Supported Model Types
AI Gateway supports multiple categories of models for common AI workloads.
| Model Type | Typical Use Cases | Billing Unit |
|---|
| Language models | Chat, reasoning, coding, summarization, tool calling, and structured output | Input and output tokens |
| Long-context language models | Document analysis, large codebase analysis, and retrieval-augmented generation | Input and output tokens, sometimes tiered by context size |
| Claude-series models | Chat, coding, reasoning, and workflows that use prompt caching | Input tokens, output tokens, cache writes, and cache reads |
Pricing
For each model, use the unit price displayed in the console as the source of truth.
Language Models
General language models are billed by token usage.

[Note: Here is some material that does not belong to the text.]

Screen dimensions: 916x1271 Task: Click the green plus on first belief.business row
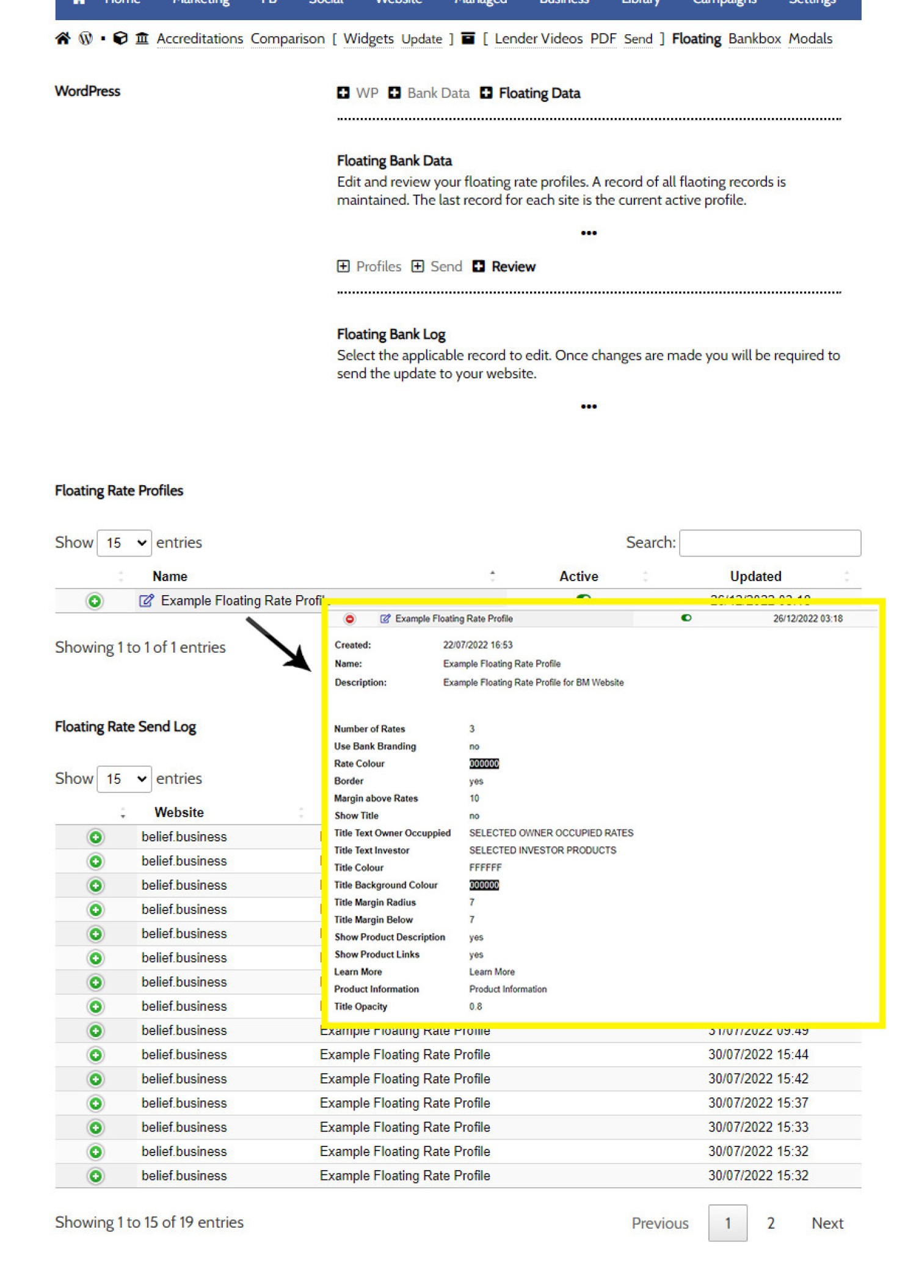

| Usage Type | Unit Price |
|---|
| Input tokens | $XX.XX / 1M tokens |
| Output tokens | $XX.XX / 1M tokens |
Billing formula:
Total cost =
input tokens / 1,000,000 * input token price
+ output tokens / 1,000,000 * output token price
Tiered Context Pricing
Some language models use tiered pricing based on the number of input tokens in a request. For example, requests within a shorter context window may use one price, while requests with a larger context window may use a higher price.

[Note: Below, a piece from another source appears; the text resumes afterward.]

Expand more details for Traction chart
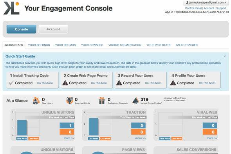This screenshot has height=154, width=231. click(141, 138)
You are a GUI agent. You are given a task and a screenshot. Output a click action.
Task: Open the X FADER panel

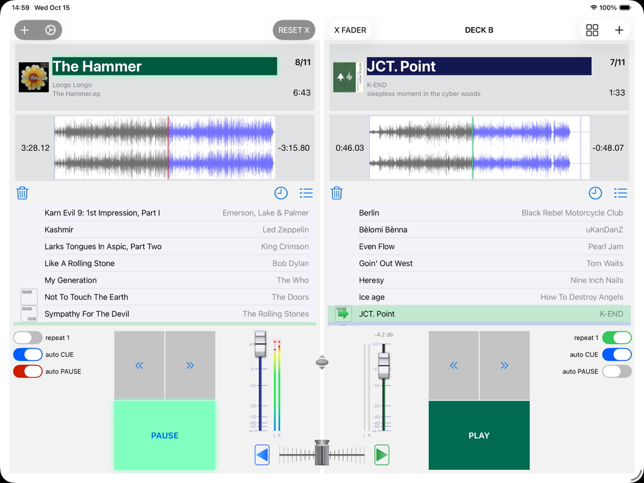349,30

| Context Tier | Input Token Price | Output Token Price |
|---|
| Standard context | $XX.XX / 1M tokens | $XX.XX / 1M tokens |
| Extended context | $XX.XX / 1M tokens | $XX.XX / 1M tokens |
Billing formula:
Total cost =
input tokens / 1,000,000 * tiered input token price
+ output tokens / 1,000,000 * tiered output token price
Claude-Series Prompt Caching
Claude-series models may include prompt caching charges in addition to normal input and output token charges.
| Usage Type | Unit Price |
|---|
| Input tokens | $XX.XX / 1M tokens |
| Output tokens | $XX.XX / 1M tokens |
| Cache write, 5-minute TTL | $XX.XX / 1M tokens |
| Cache write, 1-hour TTL | $XX.XX / 1M tokens |
| Cache read | $XX.XX / 1M tokens |
Billing formula:
Total cost =
input tokens / 1,000,000 * input token price
+ output tokens / 1,000,000 * output token price
+ 5-minute cache write tokens / 1,000,000 * 5-minute cache write price
+ 1-hour cache write tokens / 1,000,000 * 1-hour cache write price
+ cache read tokens / 1,000,000 * cache read price
Usage Notes
- Check the console for the latest model list, supported parameters, context limits, and real-time prices.
- For language models, estimate cost from both input and output tokens. Long prompts, retrieved documents, and tool results can increase input token usage.
- For cached prompts, cache writes and cache reads may appear as separate billable usage types.
- Use rate limits and budget controls when integrating AI Gateway into production applications.